About a month ago, I borked my system. Grub wasn't using the /boot partition; instead, it was using the root / partition to pull its files. Took me a while to realize this. Once I did, I ran a few commands I found to "fix" it and wound up hosing Grub. Tried some rescue stuff from various LiveCDs, once I found one with Grub on it, and long story short I wound up hosing the entire O/S to the point of reinstall. Don't ask.

Anywhoo, got to a bootable CLI install of Debian 3.1r4 last night.

I just last night/early this morning downloaded and untarred kernel 2.6.22.5 from kernel.org. I configged; made bzImage, modules, modules_install; copied bzImage to /boot, System.map to /boot/System.map-2.6.22.5, and edited Grub; and booted.

It gets to the end of runlevel 1, and right before (or after??) it would normally go to runlevel 2, it just seems to stop.

The system is actually running; it just appears to have hung. Fortunately, CTL-ALT-DEL still works. Scanning logs, I've determined that the console is not being found. Excerpt from /var/log/syslog:

Aug 26 16:50:53 localhost init: open(/dev/console): \
No such file or directory
Aug 26 16:51:05 localhost last message repeated 12 times

On the screen during boot, the last thing I see is:

NET: Registered protocol family 10
lo: Disabled Privacy Extensions

...which is shown in the syslog, followed immediately by the /dev/console line. When booting a working (old, stock) kernel, in /var/log/syslog, it will go on after "Disabled Privacy Extensions" to IPv6, some CRON, some xfs, more CRON, then a bunch of udev lines. I think this is important. Then goes back and forth between udev and xfx-xtt lines.


I have, as far as I can tell, udev enabled in my new kernel. I found on the net the advice (in a thread somewhere titled "I hate you Greg") about using "MAKEDEV update" and "MAKEDEV console" from a LiveCD to recreate the /dev entries. I did this with no benefit.


I believe it to be udev/sysfs/devfs related, but AFAIK I have udev set in the kernel so it should work fine. I've been googling for over two hours now (spread out over the past 10) and I'm not coming up with anything concrete.

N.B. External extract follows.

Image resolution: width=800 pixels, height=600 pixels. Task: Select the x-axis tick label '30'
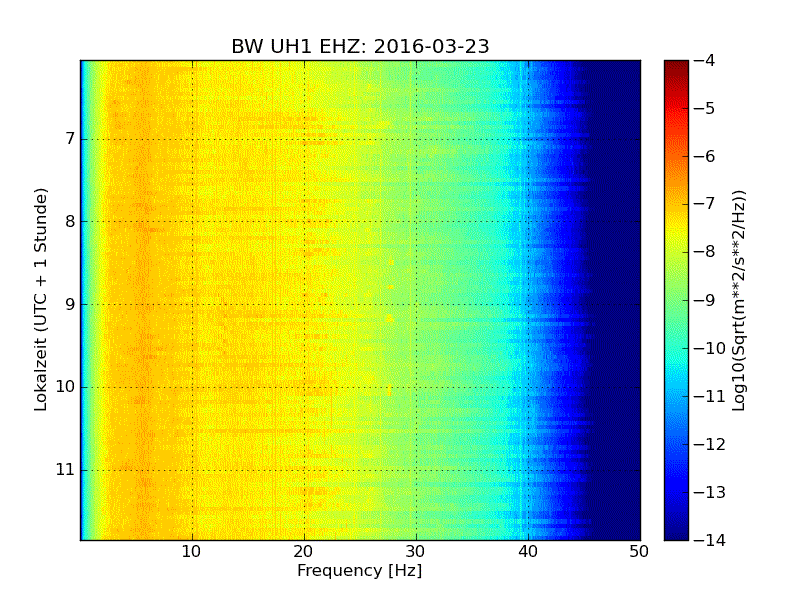pyautogui.click(x=416, y=551)
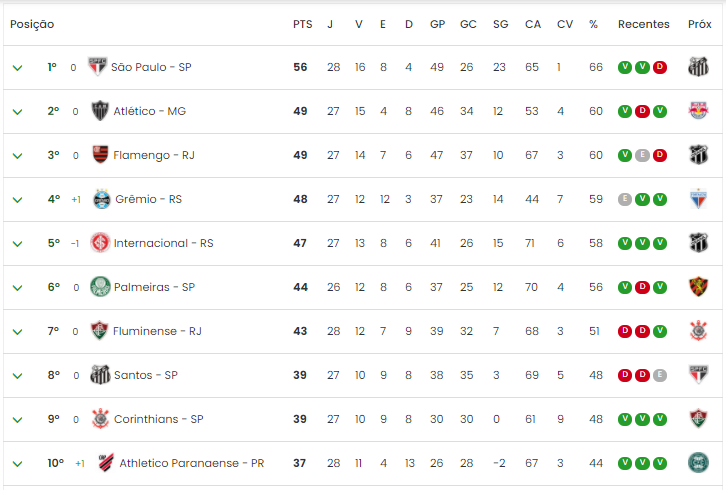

Any help would be greatly appreciated.

I would use the older kernel, but my sadomasotechnical nature demands that I suffer through the brand new of the new, and I have a few things that require building from source (madwifi is one, nVidia module, a couple others I can't recall off the top of my head) since I have never been successful at getting .deb packages to work with these. That makes upgrading in the future more difficult, so I prefer to do it once -- now -- for all that stuff if I can. I'll probably stick with this kernel for a couple of years once it's up.

I'd like to get the new kernel working so I can get my Atheros WiFi working (only have to compile MadWiFi once for new kernel, vise once for old then again for new). Then I can more easily acquire X.org to upgrade from XFree86 like I did before I borked my system a month ago (x.org isn't on Debian Sarge CDs; only XFree86). After X.org is installed, I can do the nVidia driver thing, and then update the rest of my system once all that is working.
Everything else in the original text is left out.